Over the last week, thousands of schools across the country have been closed due to severe snow and ice. Here in Gloucestershire, 296 out of 308 state-run primary, secondary schools and colleges were closed on Wednesday, with similar numbers on Friday.
However, with weather conditions set to stay very similar over the next few days at least, the snow is now going to effect the exam season for many. Even for those places that do manage to open next week, a lot of classroom time has been lost to the snow.
There are inevitably many students who will have spent the majority of their week outside, playing in the snow, building things out of the stuff. However, there are many more who have spent the week sat inside, revising for next week’s exams. To have lost out on nearly a whole week of classroom time is ideal for nobody – two hours of classroom time are no match for two hours of revision time, even for those who have access to e-mail and use ‘Virtual Learning Environments’ such as Moodle to allow classwork and homework to be set without the need for the school/college to open.
You’d think, therefore, that the date of exams would be changed to allow schools and colleges to make up for that lost time. But no. Exam regulator Ofqual have released a statement, saying what should happen in the event of exams needing to be cancelled:
We did discuss rescheduling any cancelled exams, but decided that this was not the best course of action. As not all areas of the country are affected, alternative papers would have to be prepared for the centres that had to cancel. This could impact on the comparability of standards. It would also be difficult for the awarding bodies to make the necessary arrangements in the short timescales involved.
Quoted from Ofqual
Contingencies for Examinations
Now… the problem with this is that all those with exams effected by the weather will have to sit their exams in the Summer of 2010. Not a problem, you might say. But many already have other exams – such as the next module in their course, or final exams for another subject – planned for the Summer.

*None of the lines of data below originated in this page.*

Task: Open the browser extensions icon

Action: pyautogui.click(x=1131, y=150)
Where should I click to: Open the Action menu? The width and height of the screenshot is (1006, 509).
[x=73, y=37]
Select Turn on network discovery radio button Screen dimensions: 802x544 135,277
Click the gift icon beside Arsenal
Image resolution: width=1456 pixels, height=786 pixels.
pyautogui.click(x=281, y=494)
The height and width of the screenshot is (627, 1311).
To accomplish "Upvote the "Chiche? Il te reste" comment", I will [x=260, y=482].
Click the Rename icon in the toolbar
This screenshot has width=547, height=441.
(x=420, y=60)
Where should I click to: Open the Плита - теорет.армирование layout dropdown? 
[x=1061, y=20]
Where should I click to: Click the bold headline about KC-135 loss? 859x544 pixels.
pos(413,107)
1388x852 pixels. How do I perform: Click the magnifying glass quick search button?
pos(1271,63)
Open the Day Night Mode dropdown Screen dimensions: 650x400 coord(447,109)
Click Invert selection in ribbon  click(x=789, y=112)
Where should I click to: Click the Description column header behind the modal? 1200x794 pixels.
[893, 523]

In addition, the exam papers have already been printed, and sent out. Do schools now have hundreds of pages of paper to recycle, unused? What a waste!
Not all areas may be effected – but those areas are a minority. We all know the weather will end and improve at some point within the next week or so. So why not reschedule the whole exam timetable for everybody – push it back two or three weeks? Schools and colleges which closed over the last week (or maybe even, ones which will close over the next week), will be able to make up the lost time and their students will enter the exams fully prepared and students who were unaffected by the weather will surely be grateful by a little bit extra time to revise. In addition, because the original exam papers will remain locked away for everyone, no new papers will have to be re-printed.
It seems that I’m not the only one feeling this way about exams. There is a group on Facebook, entitled “Postpone the GCSE and A Level Exams ‘till After the Weather Goes”. Over 500 students are in the group. As the creator of the group writes:
Please join this group if like me, you support the work by the teaching unions to get the GCSE and A level exams until after the weather. It is not fair how the lead up to the exams has been malnurished from revision and how some people will be struggling to get to their exams.
Please join this group and invite all your friends so we can really make an impact.
Thank-you.
Quoted from Facebook
Now… I don’t think the exams need to be postponed by very long. Only 1 week, or maybe even 2 at the most. After all, it in only in very exceptional circumstances which cause the closure of schools for more than two or three days at a time.
I appreciate that it is too late to change anything now – however, on the very small change that anyone from Ofqual, JCQ – or anyone with any authority – happens to be reading this article, I seriously urge you to take note of my comments and make ammendments to your contingency plans in time for the 2011 (and future) exams. It doesn’t have to be your one and only contingency plan – as it is now – because one plan will not fit every possible scenario effecting exams.